Il y a quelques semaines, je vous ai parlé du témoignage de Marthe Cohn, après la projection gratuite en avant-première du documentaire « Jean-Richard Bloch, la vie à vif« , un intellectuel engagé et témoin de son époque sur France 3, réalisé par Marie Christiani et co-produit par France 3 Poitou-Charentes et Anekdota production (voir La Mérigot(t)e à Poitiers, résidence de l’écrivain Jean-Richard Bloch) et la mise en place à l’hôtel de ville d’une plaque en hommage à Raymond Charpentier dont l’inauguration avait été  reportée. Depuis a aussi été inaugurée à la médiathèque l’exposition Une fenêtre sur le monde, Jean-Richard Bloch à la Mérigotte, avec un programme de conférences en septembre et octobre. J’ai trouvé le livre dans l’édition de 2005 (la couverture ci-dessus est celle de la réédition) à la médiathèque.

Le livre: Derrière les lignes ennemies, une espionne juive dans l’Allemagne Nazie, de Marthe Cohn, traduit de l’anglais par Hélène Prouteau, éditions Plon, 2005 (rééd. 2009 chez Tallandier), 311 pages, ISBN 9782259196586. Paru en 2002 aux États-Unis, Behind Enemy Lines The true story of a French Jewish Spy in Nazi Germany.

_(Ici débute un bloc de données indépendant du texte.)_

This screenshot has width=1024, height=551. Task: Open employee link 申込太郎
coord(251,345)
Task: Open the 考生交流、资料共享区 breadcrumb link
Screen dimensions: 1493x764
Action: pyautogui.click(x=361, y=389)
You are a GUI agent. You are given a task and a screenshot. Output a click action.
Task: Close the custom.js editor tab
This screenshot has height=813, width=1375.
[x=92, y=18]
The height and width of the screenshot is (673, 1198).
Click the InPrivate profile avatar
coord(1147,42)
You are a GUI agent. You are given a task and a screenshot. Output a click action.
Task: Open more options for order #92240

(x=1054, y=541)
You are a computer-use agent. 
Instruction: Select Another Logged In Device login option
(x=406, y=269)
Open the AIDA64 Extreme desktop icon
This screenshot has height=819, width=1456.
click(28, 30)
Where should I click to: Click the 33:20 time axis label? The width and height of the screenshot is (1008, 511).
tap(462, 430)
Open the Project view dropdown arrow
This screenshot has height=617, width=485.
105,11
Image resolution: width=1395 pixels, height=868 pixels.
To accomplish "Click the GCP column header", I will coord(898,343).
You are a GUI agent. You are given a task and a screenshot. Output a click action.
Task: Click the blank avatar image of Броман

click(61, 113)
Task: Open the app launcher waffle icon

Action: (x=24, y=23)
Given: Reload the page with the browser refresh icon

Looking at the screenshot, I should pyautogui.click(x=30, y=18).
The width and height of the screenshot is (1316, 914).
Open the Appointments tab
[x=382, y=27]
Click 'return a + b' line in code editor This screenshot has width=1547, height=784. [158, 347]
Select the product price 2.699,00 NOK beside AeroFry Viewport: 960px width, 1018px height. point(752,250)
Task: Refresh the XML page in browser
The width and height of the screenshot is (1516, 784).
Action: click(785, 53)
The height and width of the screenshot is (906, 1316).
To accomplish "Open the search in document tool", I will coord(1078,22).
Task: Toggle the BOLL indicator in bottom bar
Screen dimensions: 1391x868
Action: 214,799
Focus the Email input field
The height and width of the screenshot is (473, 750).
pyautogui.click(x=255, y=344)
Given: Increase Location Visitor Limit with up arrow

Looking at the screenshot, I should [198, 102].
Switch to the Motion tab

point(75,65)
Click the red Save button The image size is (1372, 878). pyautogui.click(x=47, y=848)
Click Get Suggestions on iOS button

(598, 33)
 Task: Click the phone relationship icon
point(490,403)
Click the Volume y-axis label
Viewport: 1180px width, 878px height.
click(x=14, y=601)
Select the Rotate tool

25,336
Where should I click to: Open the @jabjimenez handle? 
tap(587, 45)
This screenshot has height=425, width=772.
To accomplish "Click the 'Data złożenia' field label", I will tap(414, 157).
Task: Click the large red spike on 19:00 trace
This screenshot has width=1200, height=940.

Le livre :  1940. La famille Hoffnung a fui Metz, les uns sont à Limoges, les autres à Poitiers. Les parents de Marthe montent un commerce en ville, mais très vite, elle passe en zone occupée, les lois de Vichy les obligent à des humiliations puis à la fermeture. Marthe, qui a un temps travaillé à la mairie, doit quitter son emploi. Elle arrive à entrer dans une école d’infirmières, tombe amoureuse de Jacques Delaunay, étudiant en médecine. Après l’arrestation de son père (vite libéré) et de sa sœur aînée (internée au camp de la route de Limoges, décédée à Auschwitz), elle organise la fuite de la famille (sept personnes) en zone libre par Saint-Secondin en août 1942 après  sa sœur Stéphanie est arrêtée, internée au camp de la route de Limoges. Marthe retourne en zone occupée, mais Jacques est arrêté, exécuté. Engagée dans l’armée de Libération, par hasard, la hiérarchie apprend qu’elle parle parfaitement allemand, par la Suisse, elle est envoyée en Allemagne, afin de mener des actions de renseignements et de démoraliser les troupes avec qui elle arriverait à entrer en contact.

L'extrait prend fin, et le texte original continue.